Es sind harte Worte, die ein Gutachter für die zugespitzte Lage in Bergkarabach wählt. Aber sie kommen nicht von irgendjemanden, sondern vom früheren Chefankläger des Internationalen Gerichtshof in Den Haag, Luis Moreno Ocampo. Als „andauernden Genozid“ bezeichnet Ocampo die Situation im Kaukasus. Hunger werde als Waffe gegen eine Ethnie eingesetzt. Russland, die USA und die EU müssten handeln.
Und trotzdem passiert nichts. Der Grund ist hässlich, er ist ein Lehrstück geopolitischer Interessensverschiebungen. „Es ist keiner bereit, wegen der humanitären Situation wirklich Risiken einzugehen“, bringt es der Politikwissenschaftler Stefan Meister auf den Punkt.

Auch die EU hat Hintergedanken

Dass das Selbstvertrauen Aserbaidschans steigt und sich niemand so richtig für Armenien interessiert, liegt vor allem am Krieg in der Ukraine. Die traditionelle Schutzmacht Armeniens – Russland – ist geschwächt. Die 2020 vereinbarten russischen Friedenssoldaten, die eigentlich vor Ort für Stabilität sorgen sollten, sind durch den Krieg zu Hause durch unerfahrene Wehrpflichtige ersetzt worden. Hinzu kommt: „Russland braucht den Nord-Süd-Korridor über Aserbaidschan und die Türkei, um westliche Sanktionen zu umgehen“, so Meister.

Doch nicht nur Russland, sondern auch die EU hat Hintergedanken. Denn Aserbaidschan gewann durch die Sanktionen auch als Öllieferant der EU an Bedeutung. „Aserbaidschan fungiert als Zwischenhändler, indem es russisches Öl an die EU verkauft“, analysiert Naira Sahakyan, Historikerin an der American University of Armenia. Die Gasexporte nach Europa stiegen im vergangenen Jahr um ein Drittel. Diesen Rückenwind nützt Baku eiskalt aus.

Vorrang für Menschenrechte?

Als Lösung für die humanitäre Kisensituation wird die „gleichberechtigte“ Integration der Karabach-Armenier angeboten. Doch die meisten Bewohner der Region fürchten sich vor Unterdrückung. Das scheint nachvollziehbar. „Aliyev propagiert in seinen Reden Feindseligkeit und entmenschlicht das armenische Volk“, erklärt Sahakyan.
Nachdem Baku im vergangenen Jahr noch auf Eskalation setzte, wechselte man nun auf eine „Salamitaktik“, betont Kaukasus-Experte Meister.
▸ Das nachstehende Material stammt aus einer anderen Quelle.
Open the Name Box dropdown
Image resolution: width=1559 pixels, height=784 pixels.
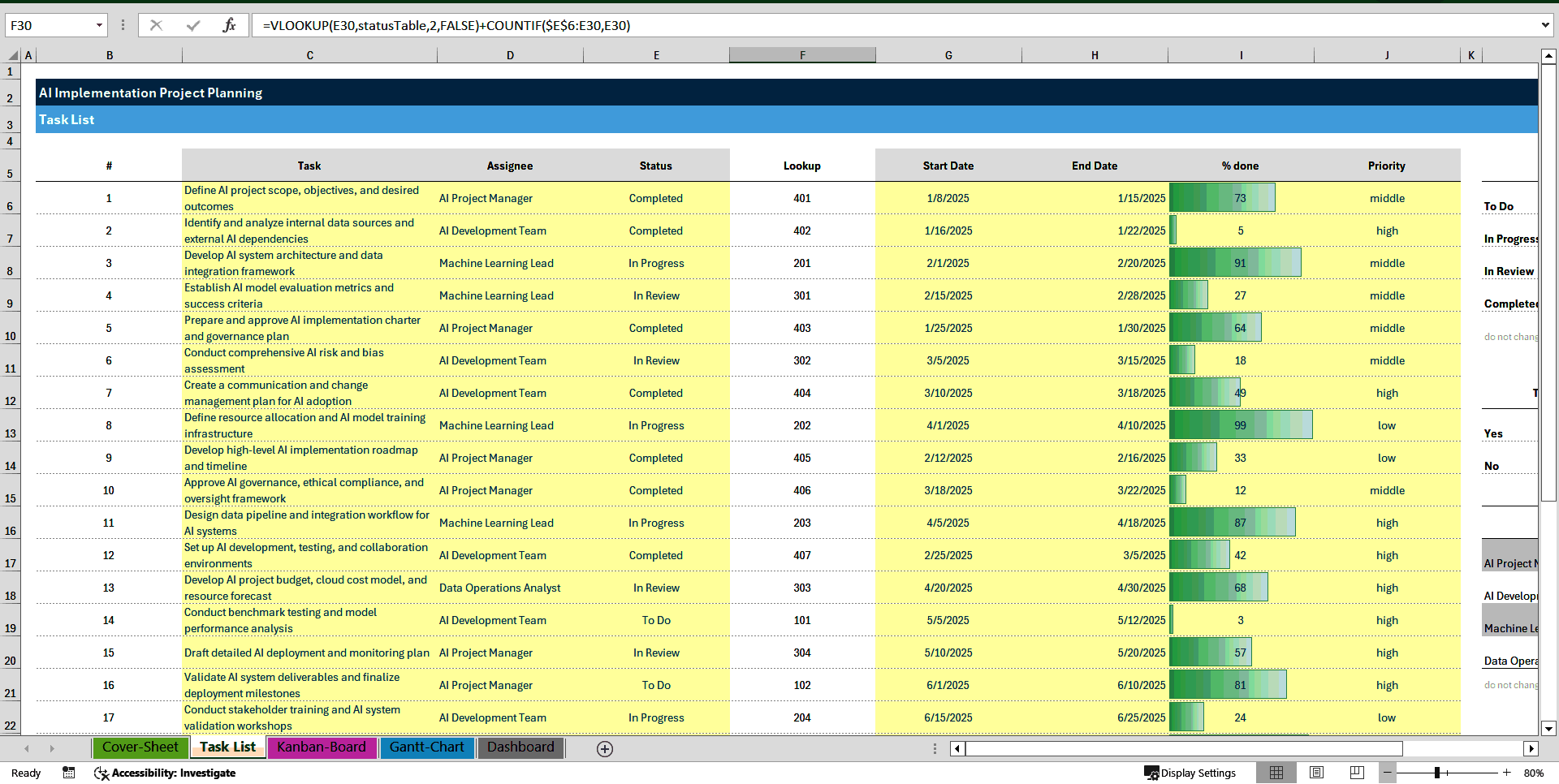[x=97, y=25]
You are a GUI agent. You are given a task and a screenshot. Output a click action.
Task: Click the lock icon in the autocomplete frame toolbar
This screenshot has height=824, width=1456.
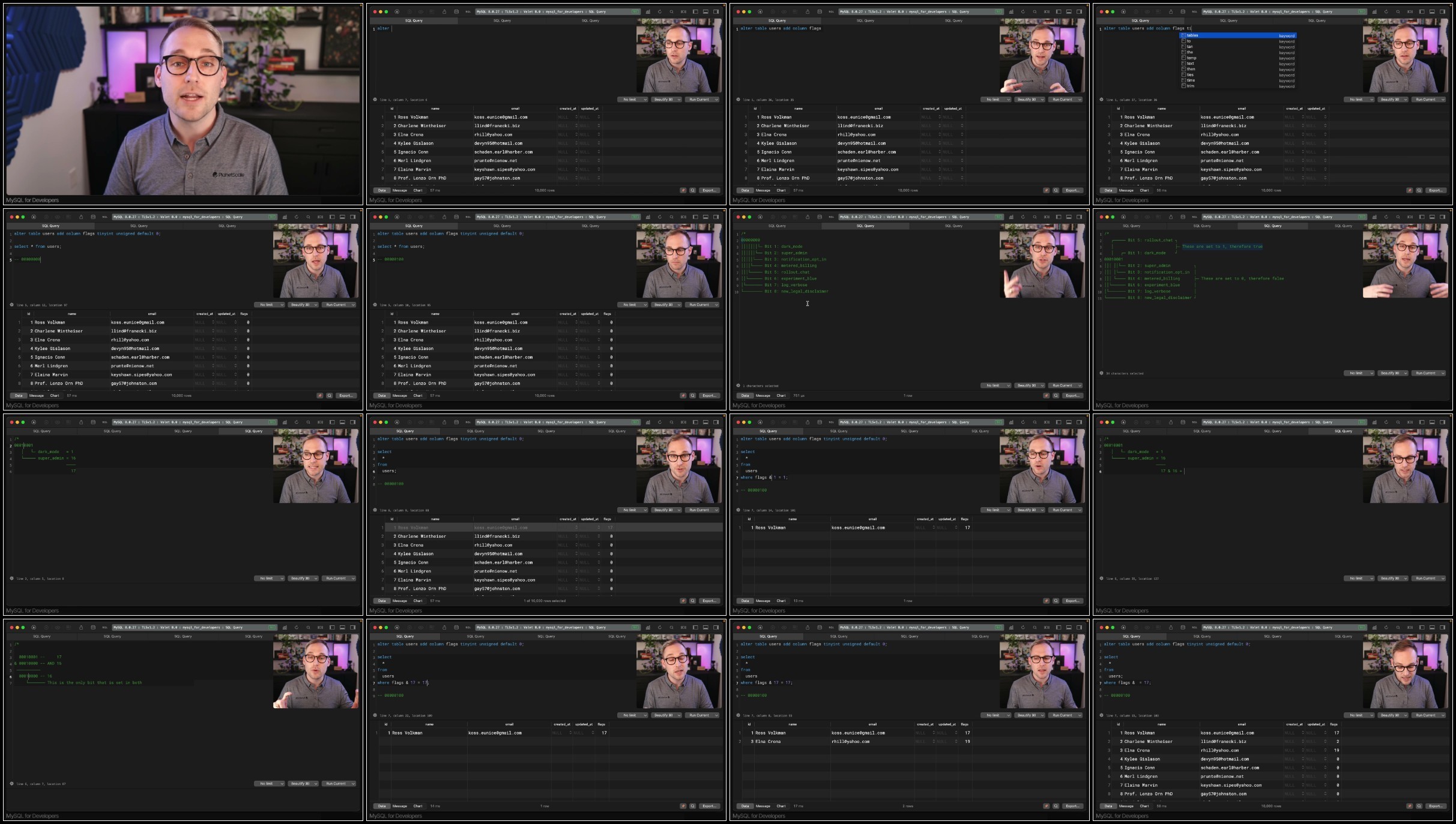click(1171, 11)
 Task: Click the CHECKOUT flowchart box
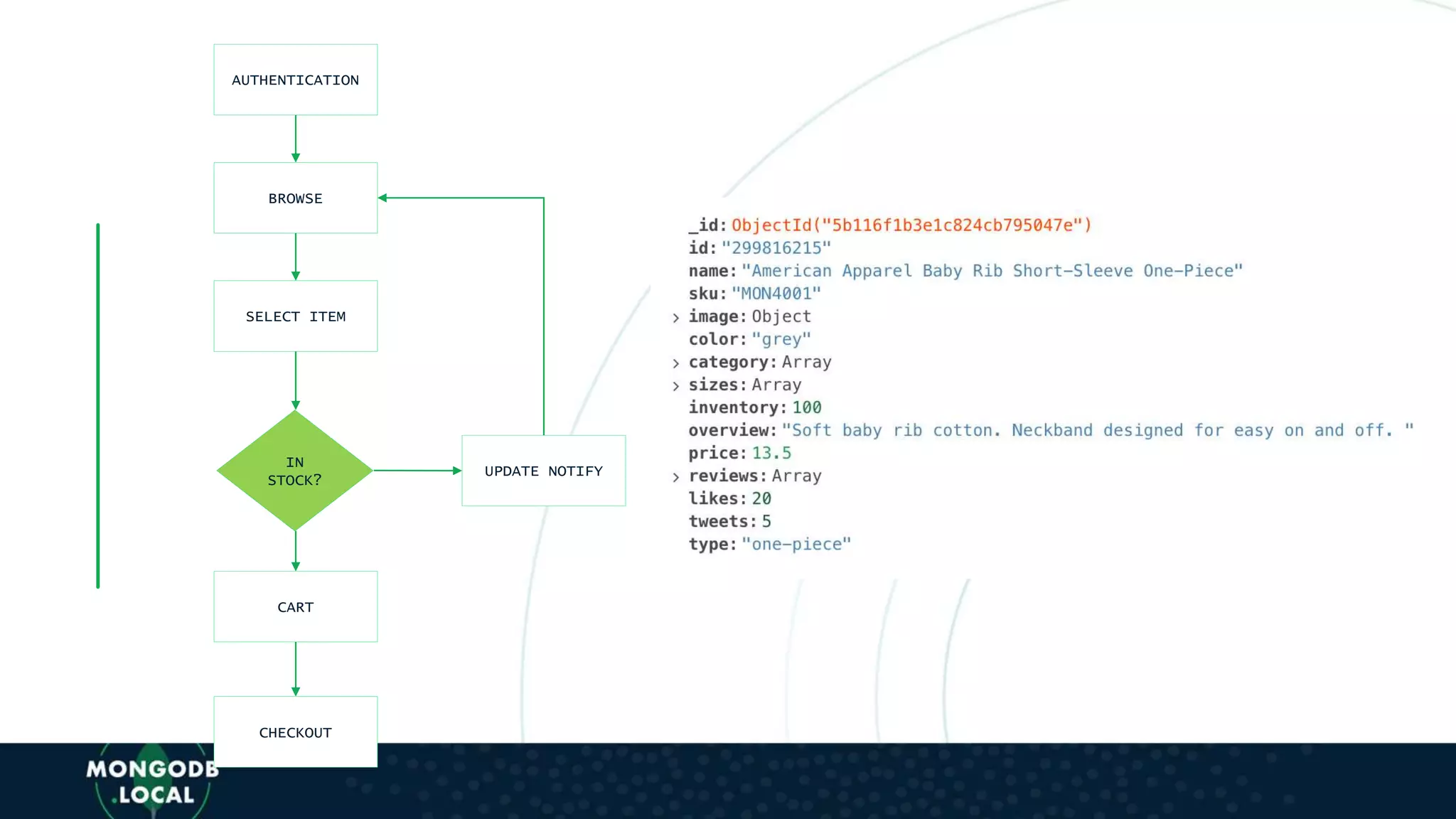point(295,732)
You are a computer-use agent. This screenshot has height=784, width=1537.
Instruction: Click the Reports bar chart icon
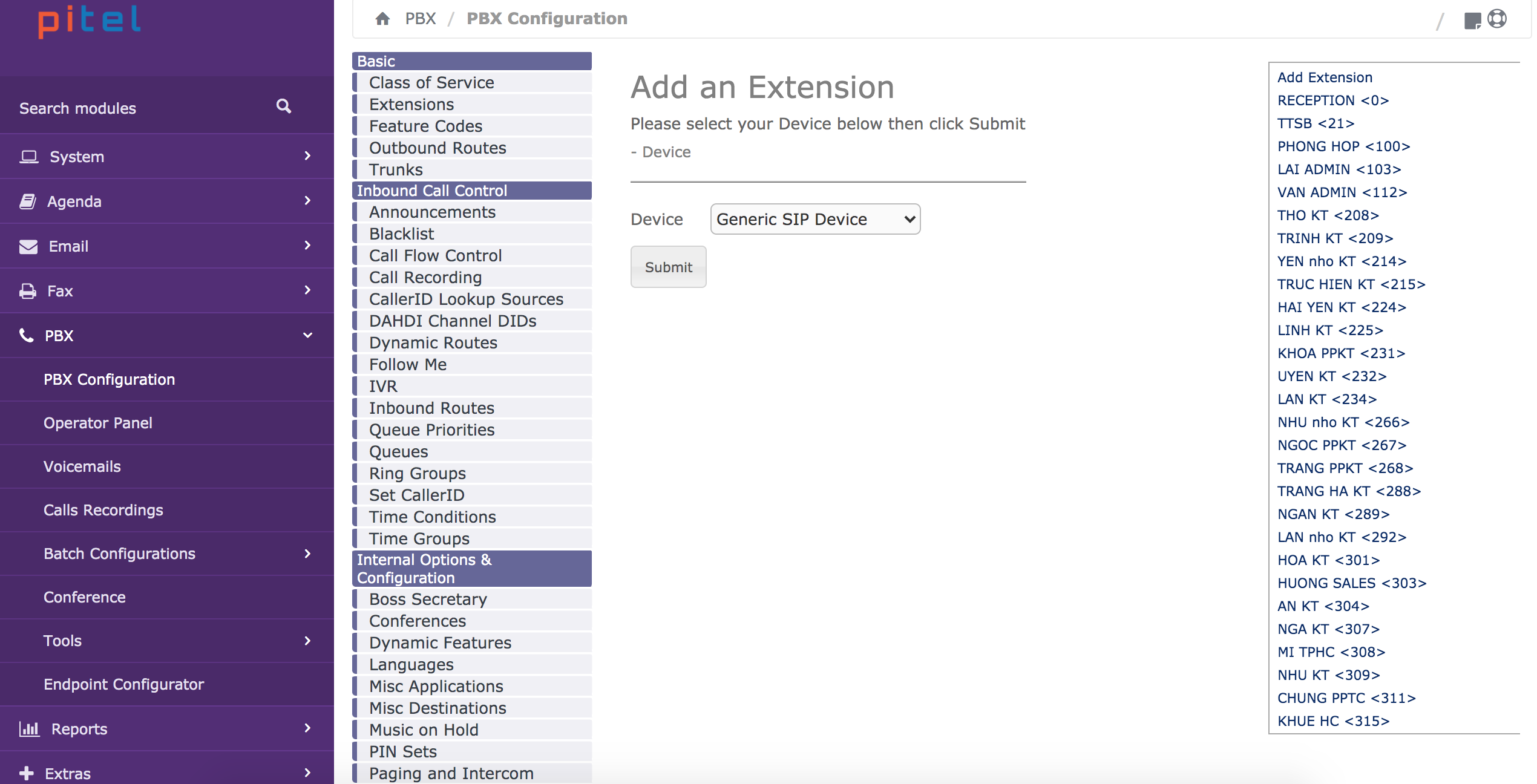point(28,729)
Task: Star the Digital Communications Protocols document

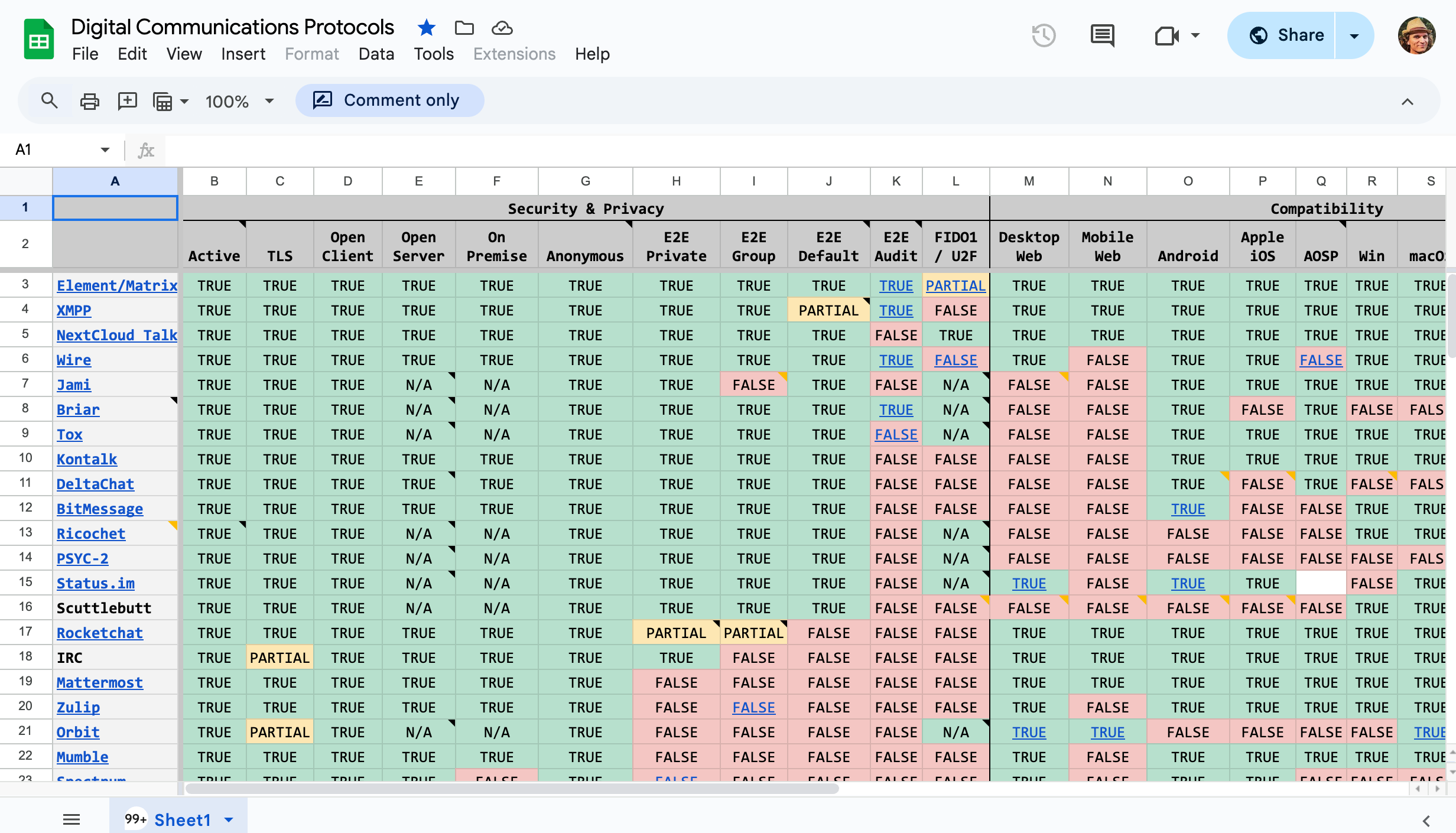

Ziel sei es, ein Abkommen zu erpressen und die Menschen langsam aber sicher zu vertreiben. Die internationale Staatengemeinschaft müsse die Stationierung von Friedenstruppen erwirken, sagt Meister. „Die Frage ist nur, ob den Menschenrechten Vorrang eingeräumt wird“, ergänzt die Armenierin Sahakyan.